At night, when electricity is cheapest, Solemán runs the pump until the tank is full. Each morning at 6:00 a.m. someone opens the valves to allow water to flow to each household’s faucet tap. Invariably the tank is empty by 6:30 a.m. At first I was surprised to see that these families consumed thousands of gallons of water in only 30 minutes, but then I was told that most households don’t use their share of the water even over the course of 48 hours. It’s just that no one had ever turned off their faucet.
Design professionals are presented with the unique opportunity to pursue truly shared accessibility to the technology of tomorrow.

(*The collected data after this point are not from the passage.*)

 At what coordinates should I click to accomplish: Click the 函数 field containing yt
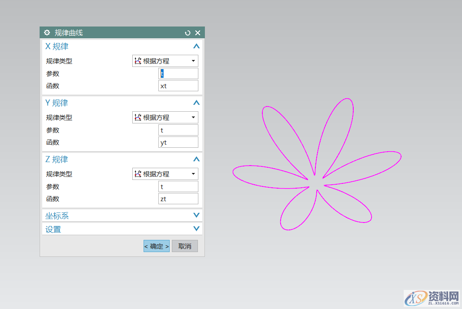178,142
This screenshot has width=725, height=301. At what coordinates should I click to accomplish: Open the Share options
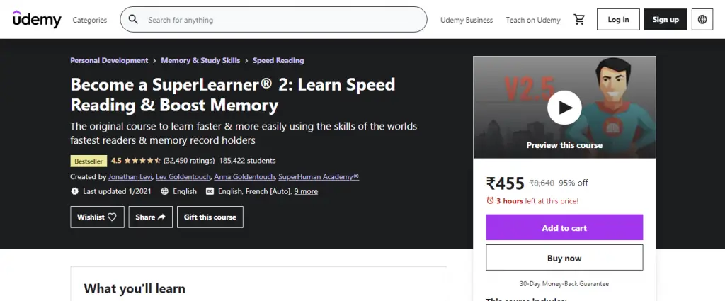click(150, 217)
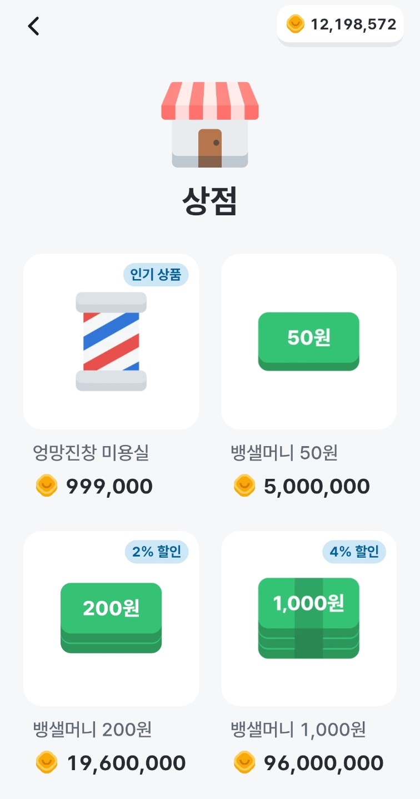The image size is (420, 799).
Task: Tap the coin icon beside 96,000,000
Action: click(244, 763)
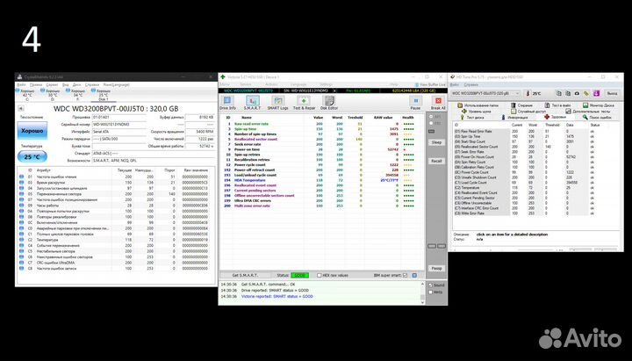Open Test & Repair in Victoria

(305, 104)
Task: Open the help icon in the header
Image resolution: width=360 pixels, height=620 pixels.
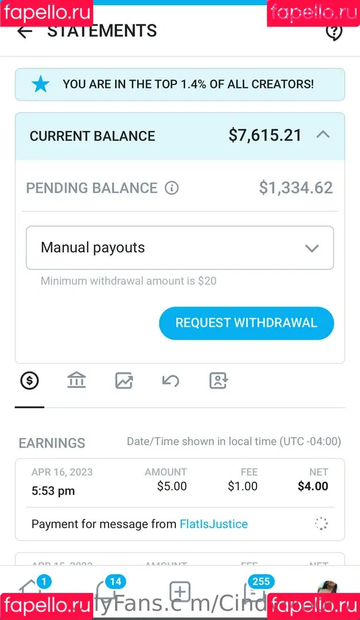Action: pos(334,32)
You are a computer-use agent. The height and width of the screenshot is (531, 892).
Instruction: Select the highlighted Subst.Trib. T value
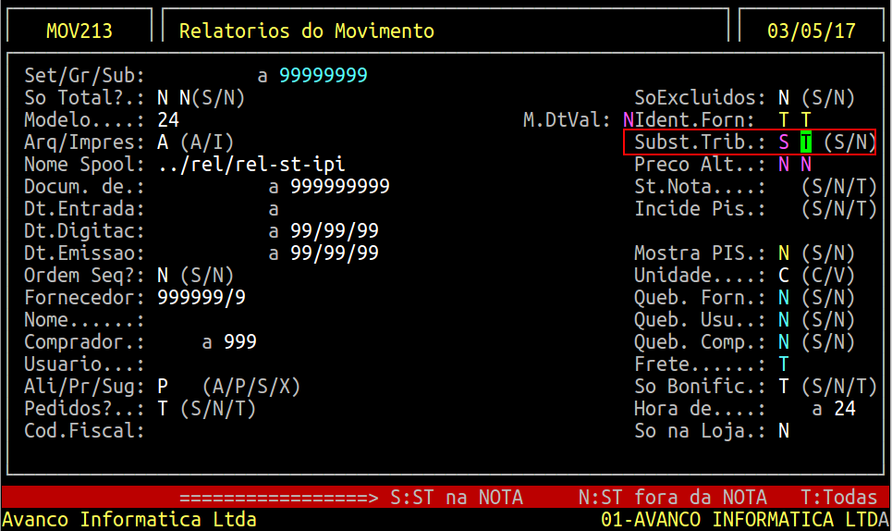tap(806, 142)
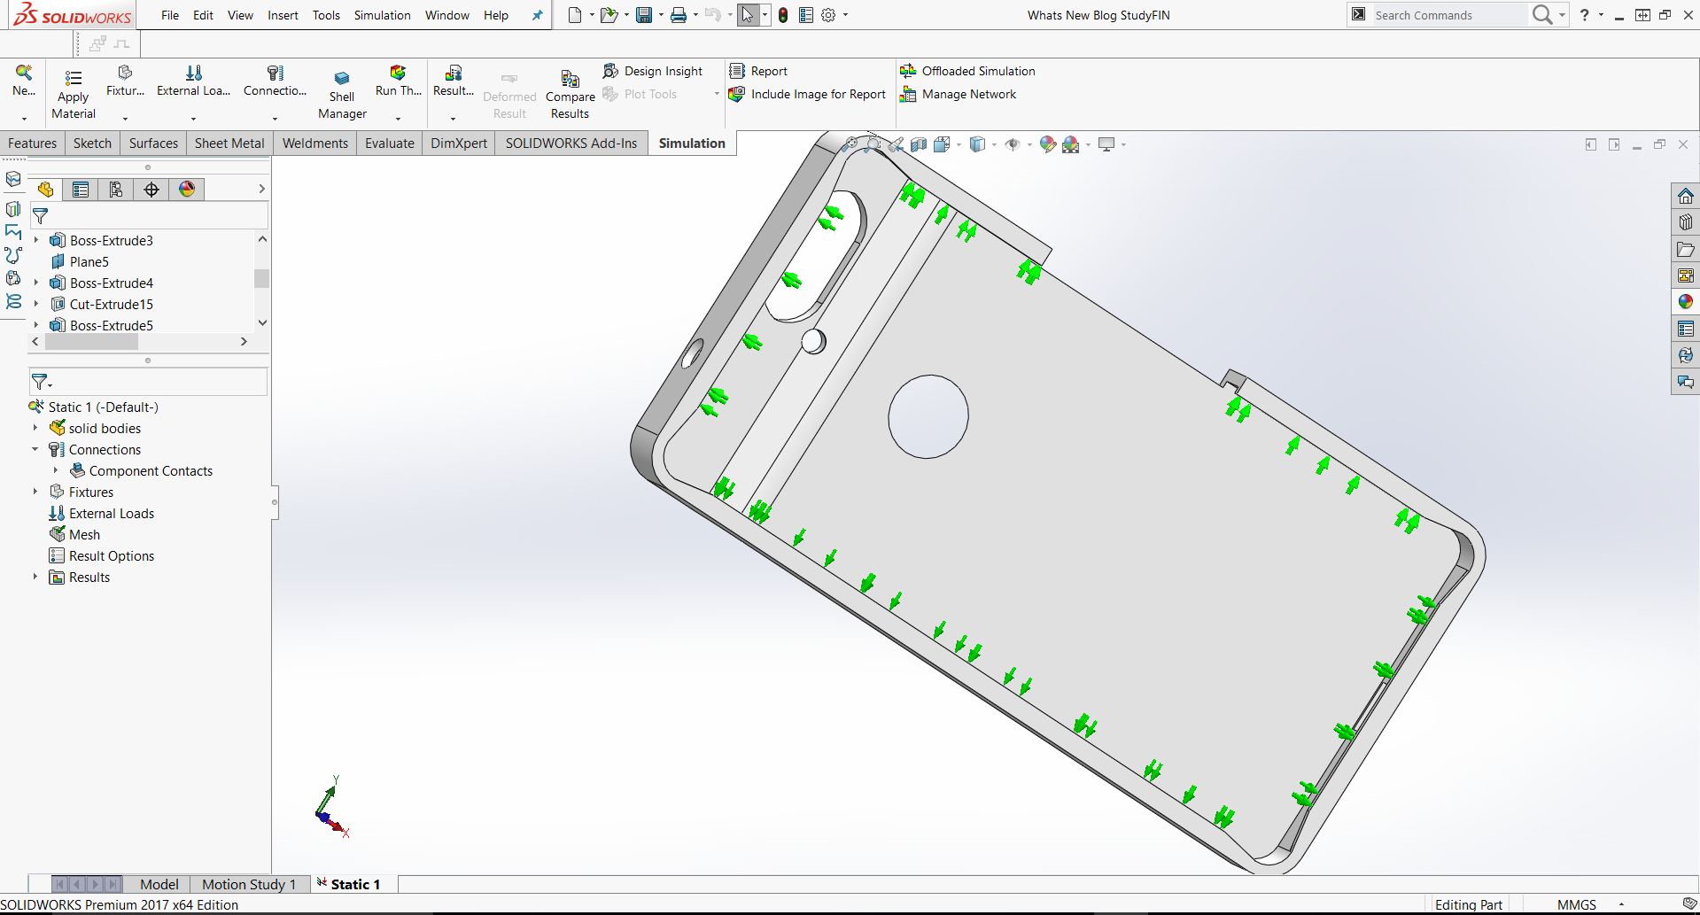Select the DisplayManager appearance tab icon

187,189
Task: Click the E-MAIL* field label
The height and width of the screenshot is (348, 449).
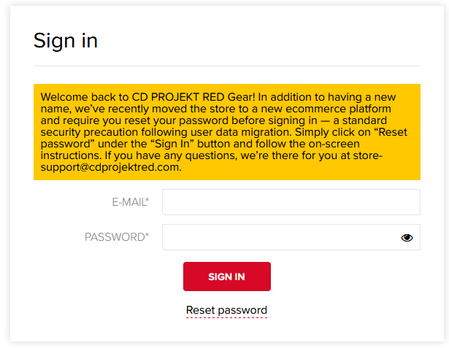Action: [130, 202]
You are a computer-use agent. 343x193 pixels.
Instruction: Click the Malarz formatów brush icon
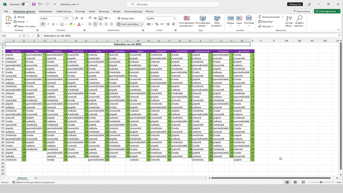[x=15, y=26]
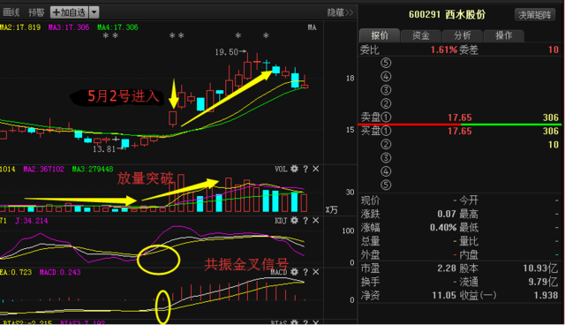
Task: Open MACD indicator settings gear
Action: [x=294, y=272]
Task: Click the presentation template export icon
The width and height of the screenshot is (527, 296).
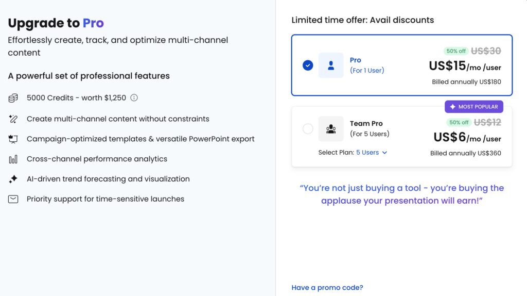Action: pyautogui.click(x=13, y=139)
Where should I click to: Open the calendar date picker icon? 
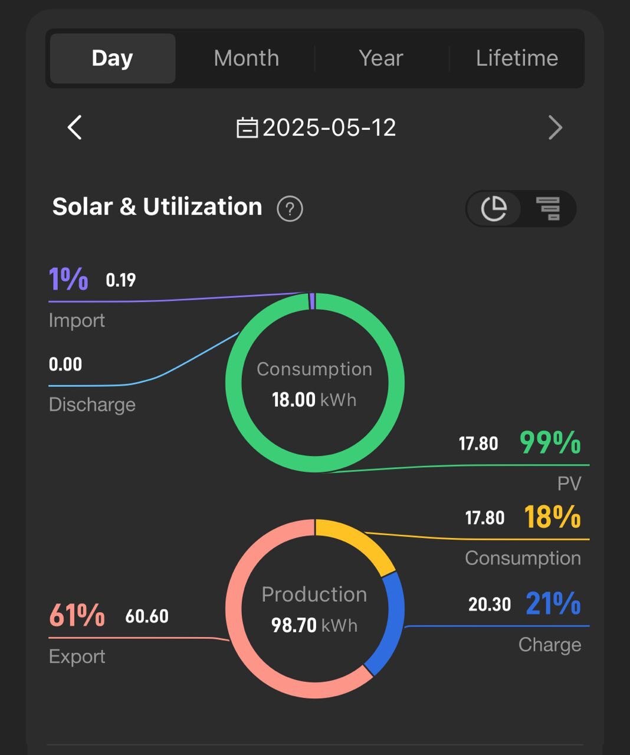point(247,127)
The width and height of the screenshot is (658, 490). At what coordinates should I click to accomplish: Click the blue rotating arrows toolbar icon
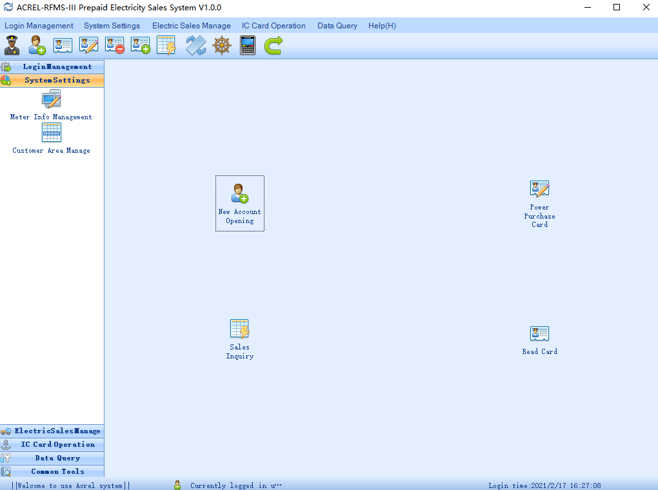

Each family’s faucet pours their morning water supply into a pila. When I asked one woman in Solemán, Mama Hilda, why she never closed her water faucet, she replied that the neighbors would not close theirs, so her family would be the only one without water. Without any assurance of the neighbors’ behavior, no household dared to shut off its faucet. Regardless of the sophistication of their water distribution system, these people had each chosen to forego the benefits of running water simply out of mutual distrust.
I visited Solemán in May 2006 with a team of Engineers Without Borders-USA as we surveyed the land to prepare for the design of an analogous system in the village of Mariñon. This story and the image of an open faucet is so vivid to me, because I believe it is emblematic of the challenges to be faced in the fight against poverty around the world.
The spirit of the village of Solemán, that they rallied together to build the tank and lay the pipe side-by-side with neighbors, gives me so much hope. However, their urge to stockpile the water rather than share it reminds me that collectively, we still have a long way to go. The technical know-how for a brighter and more peaceful future is available today. So much of the injustice and strife in our world is only a matter of inadequate distribution. Whether the problem is wealth versus poverty, surrounded versus lonely, oppressor versus oppressed, obesity versus hunger, farmstead versus slum… all stem from a tendency to accumulate rather than distribute.
Sustainability does not demand slamming on the brakes of prosperity and embracing a life of scarcity and noble discomfort. Instead, it invites us to re-align the cycles and systems of society to more fully recognize the abundance all around us
As the movement to develop “appropriate technology” gathers momentum in the developing world, what challenges does it pose to engineers and designers in the United States and other developed regions? Perhaps the citizens of post-industrial economies have a lot to learn from a tiny ridgeline community in El Salvador. We consume more than we can possibly put to use.
We shouldn’t be afraid to turn off our faucet and leave a little more to go around. Rather than perpetuate today’s seemingly inexorable concentration of know-how, wealth, and high-tech resources, design professionals are presented with the unique opportunity to pursue truly shared accessibility to the technology of tomorrow. This will require a departure from an over-consuming status quo in order to divert yesterday’s waste stream and re-align, restore, and re-purpose today’s abundant renewable, natural resources.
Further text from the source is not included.